Alle parasieten hebben een mechanisme nodig om zich naar nieuwe individuele gastheren te verspreiden. Parasieten in het onderste deel van het maagdarmkanaal geven hun eitjes meestal af in de uitwerpselen van de gastheer. Weefselparasieten, zoals Trichinella spiralis (de veroorzaker van trichinose), zijn afhankelijk van nieuwe gastheren die de weefsels van hun huidige gastheer opeten. Bij leden van de familie Onchocercidae, waarvan de volwassenen in de “gesloten” bloedsomloop van gewervelde dieren leven, vindt de overdracht op een nieuwe gastheer plaats door het microfilaria-stadium, met behulp van bloedvoedende geleedpotige vectoren.

§ **OPGESLAGEN GEGEVENS**
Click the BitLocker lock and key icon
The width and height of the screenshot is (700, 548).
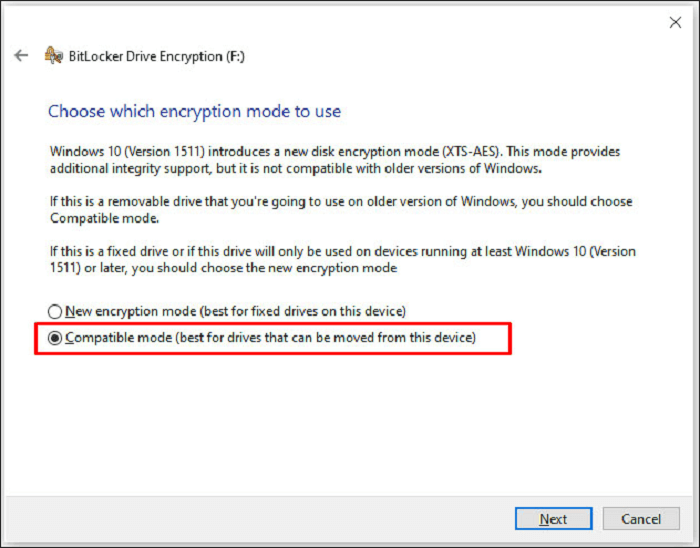point(54,56)
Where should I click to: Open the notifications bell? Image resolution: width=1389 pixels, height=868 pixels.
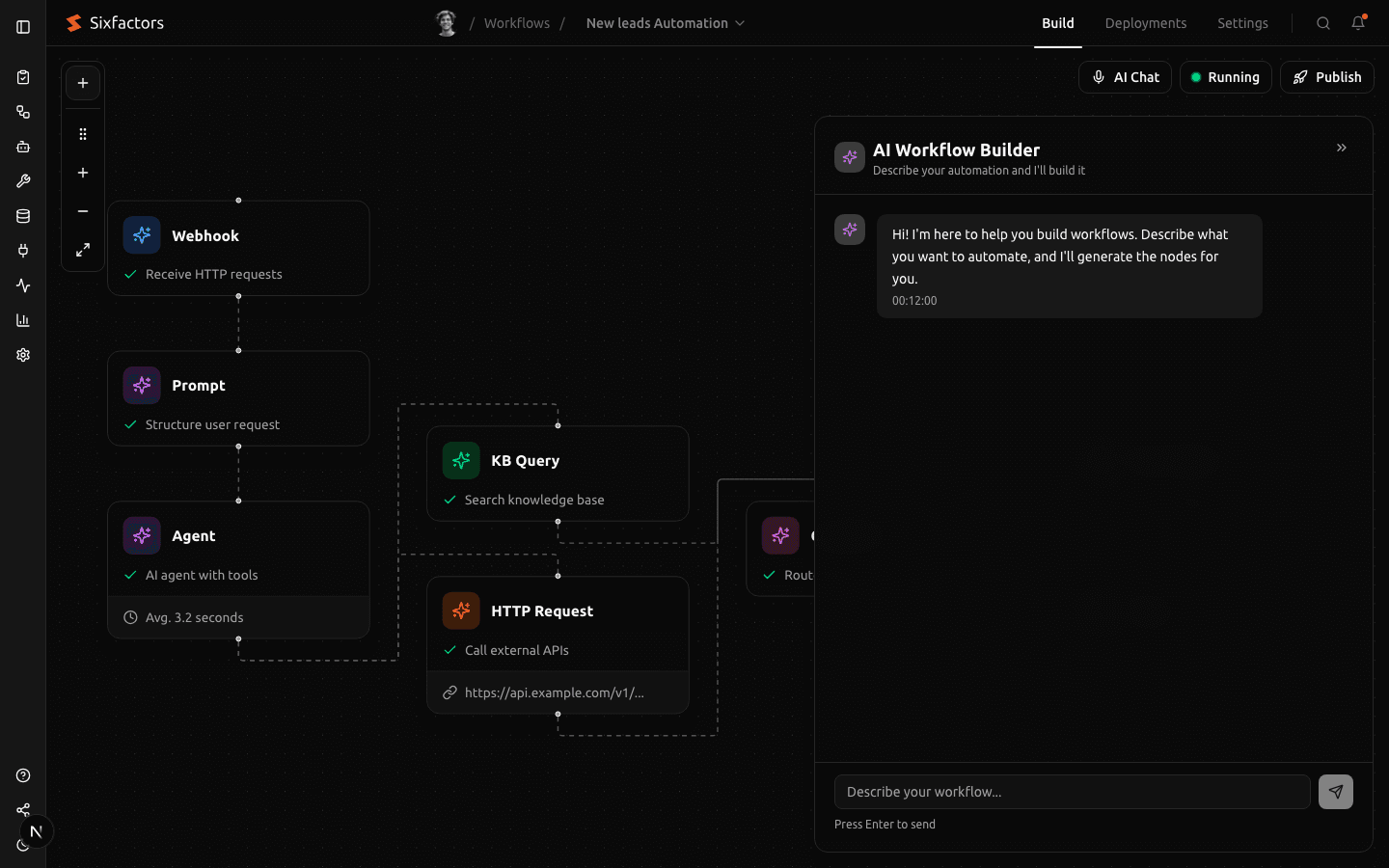click(1358, 22)
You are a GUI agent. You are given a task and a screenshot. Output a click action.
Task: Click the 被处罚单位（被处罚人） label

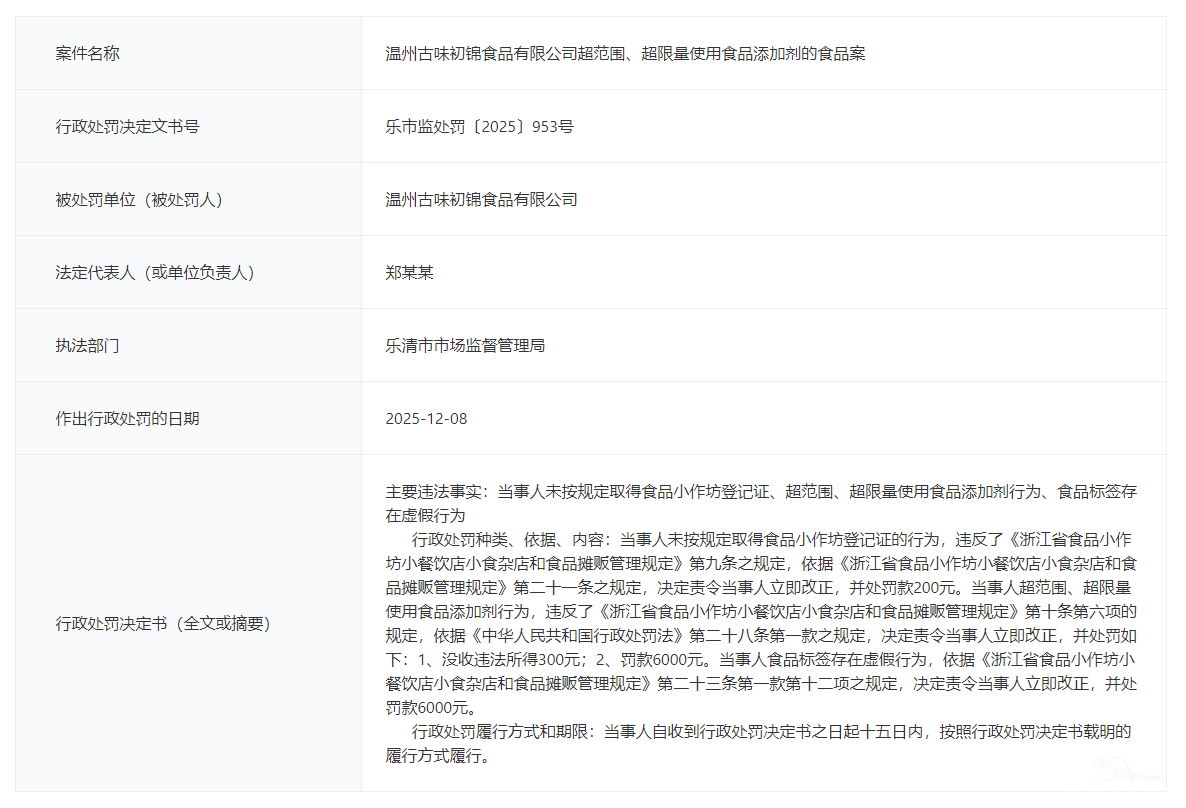pos(139,200)
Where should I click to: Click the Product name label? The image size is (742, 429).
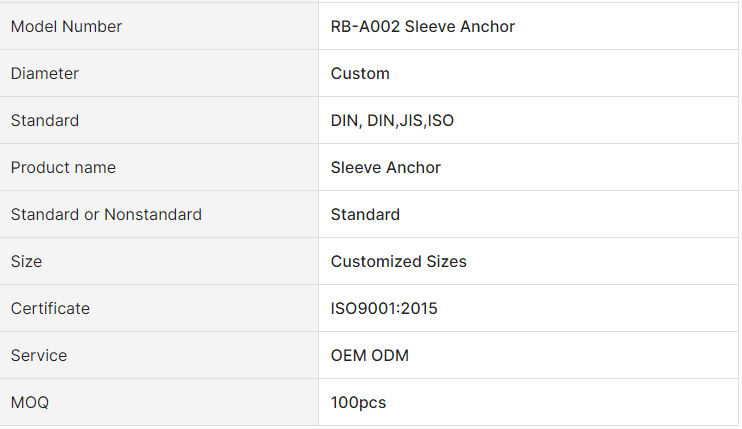pyautogui.click(x=63, y=168)
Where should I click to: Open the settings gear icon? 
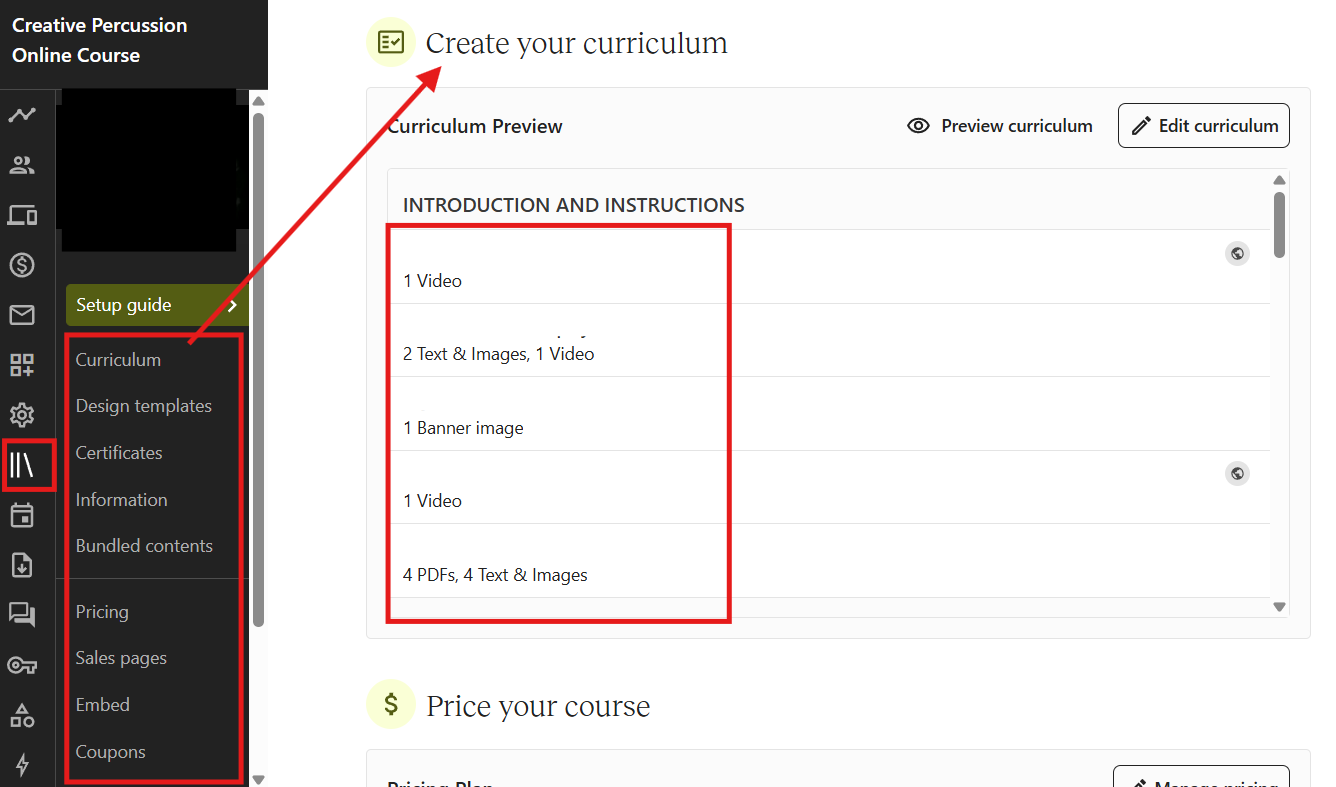coord(22,414)
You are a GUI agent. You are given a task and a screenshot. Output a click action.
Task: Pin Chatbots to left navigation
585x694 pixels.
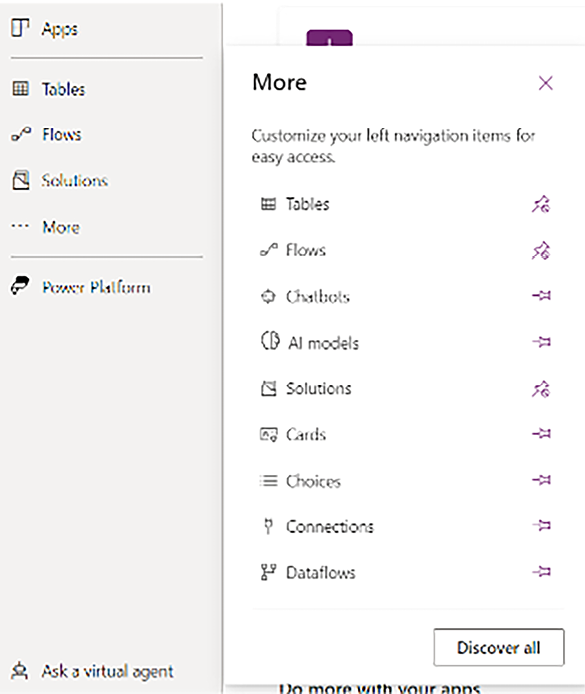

§ **OPDRACHTEN**
**A.** Welke ziekte wordt volgens de tekst over parasieten veroorzaakt door Trichinella spiralis?
**B.** Geef het stuk van de tekst over parasieten dat begint met de woorden "Alle parasieten hebben" en eindigt met "bloedvoedende geleedpotige vectoren." opnieuw weer. Vervang daarin "gastheer" door "waard".

§ **ANTWOORDEN PER OPDRACHT**
**A.** Trichinose.

**B.**
Alle parasieten hebben een mechanisme nodig om zich naar nieuwe individuele gastheren te verspreiden. Parasieten in het onderste deel van het maagdarmkanaal geven hun eitjes meestal af in de uitwerpselen van de waard. Weefselparasieten, zoals Trichinella spiralis (de veroorzaker van trichinose), zijn afhankelijk van nieuwe gastheren die de weefsels van hun huidige waard opeten. Bij leden van de familie Onchocercidae, waarvan de volwassenen in de “gesloten” bloedsomloop van gewervelde dieren leven, vindt de overdracht op een nieuwe waard plaats door het microfilaria-stadium, met behulp van bloedvoedende geleedpotige vectoren.